# Nth Wall Enjoyable Donut



## mackayaker (Aug 14, 2010)

Launched to a spectacular sunrise at Mackay harbour's Nth Wall with Qwickdraw, trolled around the wall and the general area in great conditions but no bait schools or any other evidence of action. After an hour or so we decided to go for a paddle out to Slade rock with a nice swell coming through and a little bit of chop, at this stage it was challenging but not too hard. As we approached the rock a friendly dolphin decided to stop by and say hello but I wasn't quick enough with the camera unfortunately. It was a little too rough to be comfortable fishing around there so we trolled back to the shelter of the wall. It was Qwickdraws first venture out that far and only my 3rd time at Nth wall but we had an enjoyable time exploring the area even if the fish wouldn't play the game.
Cheers Scotty


----------



## Guest (Jun 15, 2013)

Stop hijacking threads salti you need to fish to get a donut and its been a while scince my last.


----------



## bungy (Jan 1, 2008)

Hi ya Scoty & Pete

Didn't look to good early in the morning but calmed down later. I was hoping to hear of fishy tales.....Only ventured out that way once.

At least an enjoyable outing....


----------



## qwikdraw (Sep 23, 2012)

It was a gorgeous morning , pretty sunrise and bugga all wind , thought it was gunne be blowey when i first arrived but it settled down before we even got the yaks onto the sand , was a good paddle to the rock and back , saw a friendly dolphin and one lone jellyfish in the water , is different to paddling in the river , was enjoyable , pity we have no surf to ride back into the shore


----------



## HAWKEYE3 (Jan 8, 2009)

Its been more than 25 years since I experienced this bit of water.

Enjoy.

Regards

Ian


----------



## SamT (Feb 27, 2011)

Good stuff Scotty & Pete,
The swell can certainly stack up on the southern side of that island. 
I've been there a couple of times thinking "I hope I don't hook a fish at the moment, I need to keep paddling!" :shock:


----------



## Slide (Oct 25, 2007)

Mackerel season....tick, tick, tick....

Prepare your rigs, order your lures, sharpen your hooks.

== DATASET EXCERPT ==
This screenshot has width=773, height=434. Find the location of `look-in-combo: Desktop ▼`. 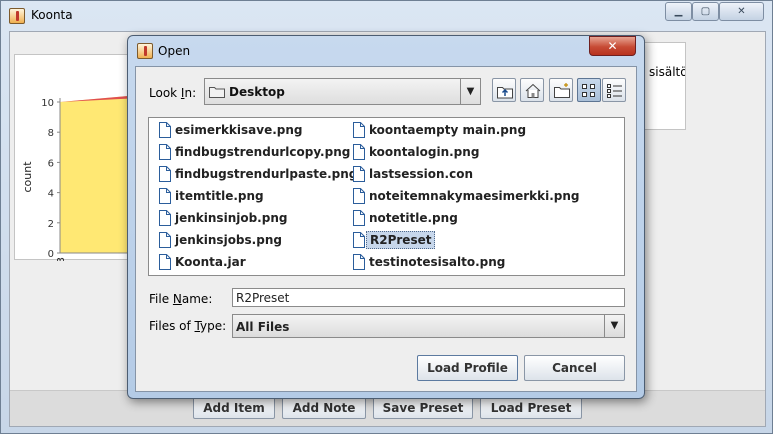

look-in-combo: Desktop ▼ is located at coordinates (342, 92).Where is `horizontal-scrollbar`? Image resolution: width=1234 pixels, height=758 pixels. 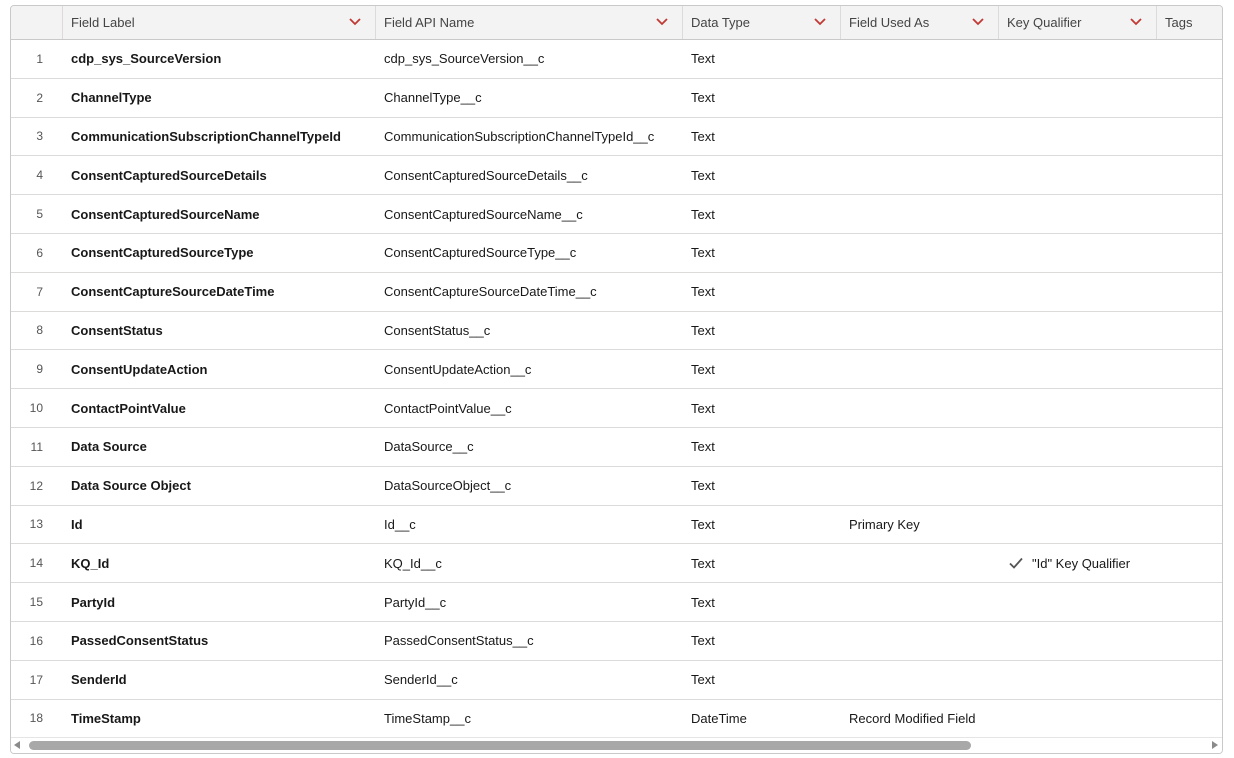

== WORK TO COMPLETE ==
a) List every username that appears in a post header of the kayak fishing thread, in the order they appear.
b) Reproduce the kayak fishing thread word for word from "Hi ya Scoty" to "that way once.".
c) Continue the kayak fishing thread with the next part, starting after the last line of its final post.
The data above comes from a different source than the kayak fishing thread.

== ANSWERS BY ITEM NUMBER ==
a) mackayaker, Guest, bungy, qwikdraw, HAWKEYE3, SamT, Slide

b)
Hi ya Scoty & Pete

Didn't look to good early in the morning but calmed down later. I was hoping to hear of fishy tales.....Only ventured out that way once.

c)
----------



## bundyboy (Sep 6, 2009)

What's the consensus on when the season actually is up here as I trolled up a small schoolie the other morning?


----------



## Brownie (Aug 15, 2007)

Slide said:


> Mackerel season....tick, tick, tick....
> 
> Prepare your rigs, order your lures, sharpen your hooks.


Will there be a season this year . . . . 
Don't recall much last year

Well looks like it was a great day on the water regardless of the donut.

Good to see someone is getting out there


----------



## SamT (Feb 27, 2011)

bundyboy said:


> What's the consensus on when the season actually is up here as I trolled up a small schoolie the other morning?


If you're getting schoolies in close & there are a few reports of Spanish & spotties out wide, I will declare the season open on the next <10 knot Sunday morning.


----------



## malhal (Jul 8, 2008)

Good to see someone getting out there. I am off this thursday friday saturday and with the back finally coming good I am looking forward to getting out there and catching that first spanish. Thinking I might try and troll a ribbonfish and a squidgy nice and slow for a few hours one morning.
How was the walk up and down the beach?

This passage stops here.